Ana Ivanovic Schweinsteiger (Serbian: Ана Швајнштајгер / Ana Švajnštajger; born 6 November 1987), professionally known by her maiden name Ana Ivanovic (Ана Ивановић / Ana Ivanović, pronounced [âna ǐʋanoʋitɕ, ǎː-] (listen);) is a Serbian retired professional tennis player. She was ranked No. 1 in the world in 2008, after she had defeated Dinara Safina to win the 2008 French Open. She was also the runner-up at the 2007 French Open and the 2008 Australian Open.

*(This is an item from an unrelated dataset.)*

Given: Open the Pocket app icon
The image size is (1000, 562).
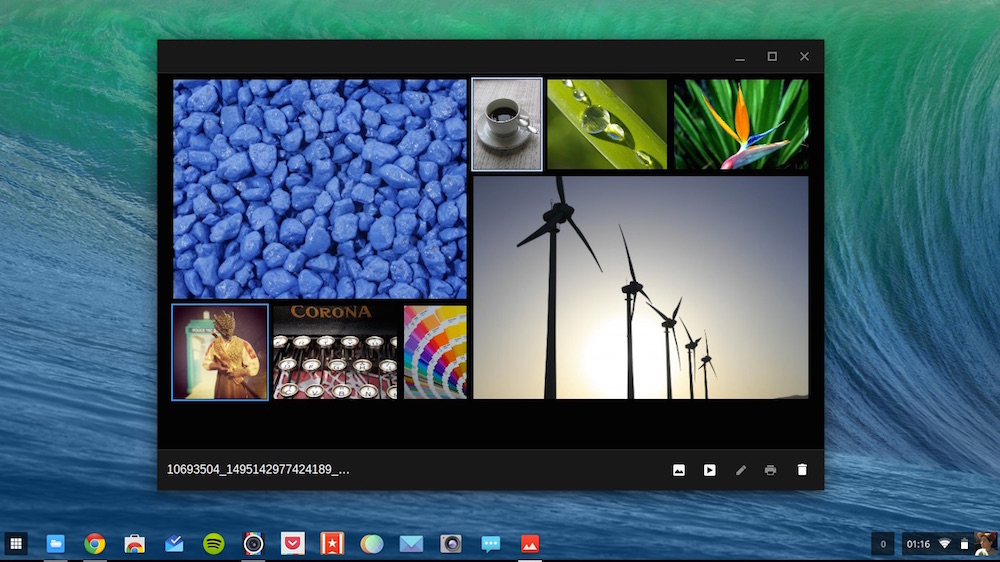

She qualified for the annual WTA Tour Championships three times, in 2007, 2008 and 2014 and won the year-end WTA Tournament of Champions twice, in 2010 and 2011.

Competing as a professional from 2003 until 2016, Ivanovic won 14 WTA Tour singles titles, and one Grand Slam singles title, the French Open in 2008. Additionally during this time, she earned over $15 million in prize money, which is the 20th highest in the all-time rankings. In June 2011, she was named one of the "30 Legends of Women's Tennis: Past, Present and Future" by Time and was also included on the list of "Top 100 Greatest Players Ever" (male and female combined) by reporter Matthew Cronin.

Her first breakthrough came at the 2004 Zurich Open, where she qualified and was narrowly beaten by Venus Williams in the second round in two tiebreak sets. By the age of 18, Ivanovic had already defeated established players such as Svetlana Kuznetsova, Nadia Petrova, Vera Zvonareva and Amélie Mauresmo. She also defeated many other past and present top players including Maria Sharapova, Venus and Serena Williams, Dinara Safina, Martina Hingis, Jelena Janković, Agnieszka Radwańska, Caroline Wozniacki, Petra Kvitová, Simona Halep, Angelique Kerber and Victoria Azarenka. Ivanovic was known for her aggressive style of play and impressive forehand, described by Petrova as "the best out there."

Ivanovic's struggles after winning the 2008 French Open were well documented. After that victory, she was overwhelmed by attention and endured an ongoing period of reduced success, failing to make a Grand Slam quarterfinal in her subsequent 17 Grand Slam tournaments, and dropping as low as No. 65 in the rankings during July 2010. In 2014, Ivanovic enjoyed a resurgence, beginning with her victory in the Auckland Open, her first singles title in over two years, before going on to win the Monterrey Open, Aegon Classic and the Pan Pacific Open. She qualified for competition in the WTA Tour Championships and secured a year-end ranking of No. 5, signifying her return to the world's elite. In 2015, Ivanovic made it to the semifinals of a major for the first time in seven years at the French Open. In late December 2016, she announced her retirement, citing being no longer able to perform to a high standard as a major factor.